# [Task objective]
From the Fourth of July picnic text below, output the passage that begins at the words "I put on hamburgers" and stops after "like lost messages.", copied word for word.

# [Text shown]
But Good Lord, when I went looking for some “Fourth of July poetry” for this morning’s MOT, I found an awful lot of truly awful poetry.

Until I stumbled on “Immigrant Picnic,” and it made me laugh.

I hope it makes you laugh too.

____________________________



Immigrant Picnic



by Gregory Djanikian



It's the Fourth of July, the flags

are painting the town,

the plastic forks and knives

are laid out like a parade.



And I'm grilling, I've got my apron,

I've got potato salad, macaroni, relish,

I've got a hat shaped

like the state of Pennsylvania.



I ask my father what's his pleasure

and he says, "Hot dog, medium rare,"

and then, "Hamburger, sure,

what's the big difference,"

as if he's really asking..



I put on hamburgers and hot dogs,

slice up the sour pickles and Bermudas,

uncap the condiments. The paper napkins

are fluttering away like lost messages.



"You're running around," my mother says,

"like a chicken with its head loose."



"Ma," I say, "you mean cut off,

loose and cut off being as far apart

as, say, son and daughter."



She gives me a quizzical look as though

I've been caught in some impropriety.

"I love you and your sister just the same," she says,

"Sure," my grandmother pipes in,

"you're both our children, so why worry?"

# [Recorded information]
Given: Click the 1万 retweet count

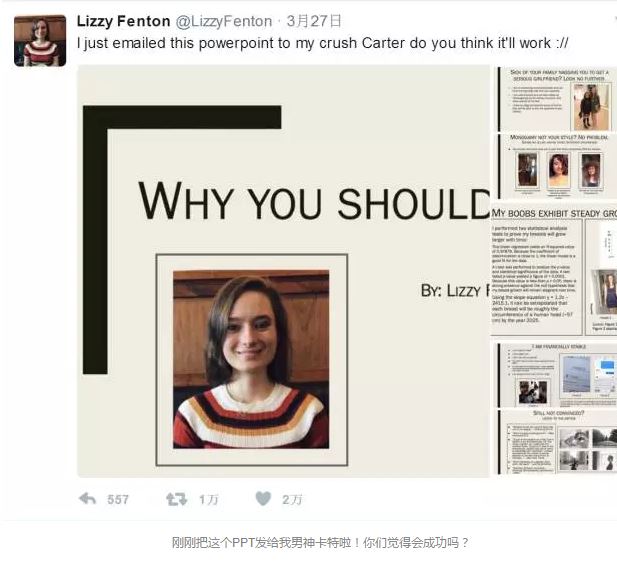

# [Final result]
I put on hamburgers and hot dogs,

slice up the sour pickles and Bermudas,

uncap the condiments. The paper napkins

are fluttering away like lost messages.